‘No public beds for private patients’

Private hospitals can alleviate the huge pressure on public hospitals by taking their private patients.

‘No public beds for private patients’

The transfer of patients with private health insurance is a key consideration in the Oireachtas Committee on the Future of Healthcare’s blueprint for the health service over the next decade. The blueprint is to be published shortly.

With 650,000 people on waiting lists for hospital services, the committee is looking for ways to free up public beds. The chair of the committee, Roisin Shorthall, confirmed that the transfer of patients to private facilities was being examined.

“Over recent years, private income targets have been set for public hospitals and this incentivises taking in private patients and that happens at the expense of public patients,” she said.

Ms Shorthall said that the transfer would be a loss of private income for the public hospitals, but she said it was more important that there be a high-quality public health system accessible by patients in a timely manner.

The committee’s report is to be finalised over the coming days and should be published before the end of this month.

Simon Nugent, chief executive of the Private Hospitals Association, said it makes sense to take patients with private health insurance out of the public system.

“This initiative could be implemented very quickly,” he said.
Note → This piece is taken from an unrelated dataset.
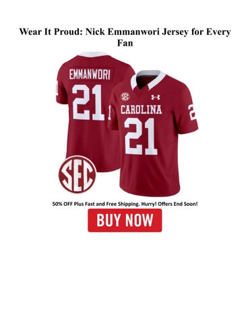Click the sleeve number on front jersey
“The transfer of patients could commence in the first year of a new strategy, rather than waiting until year two, as suggested by the committee.”

“Private hospitals have the cutting-edge diagnostics, beds, personnel at consultant level, and the outcomes to justify such a move. We make approximately one million bed nights available to the Irish healthcare system each year and employ over 8,100 healthcare professionals across Ireland.”

He said a growing capacity, and range of specialities, in the private system contrasted with its public counterpart.

“The public system has fewer beds than it did in 1980 and this initiative could free up much-needed beds to help treat public patients,” said Mr Nugent.

“This would be a significant step in disentangling our mixed systems and helping patients access treatment quickly.”

“The process of healthcare reform can also help establish a level playing field between the private and public systems. We believe the current strategy of double-charging private patients for beds in public hospitals, and charging private patients 10 times the public rate, is a flawed one.

"This undermines confidence in the value of private health insurance and directly raises premiums. Such increases trigger a downgrading of policies, shifting demand back towards public hospitals.”

Mr Nugent said private health care providers would be willing to invest in additional beds and operating theatres, if there was certainty that more privately insured patients would be referred to them.

“The mid-term review of the Government’s Capital Plan offers an opportunity to stimulate more private sector investment, as well as public capital in health infrastructure,” he said.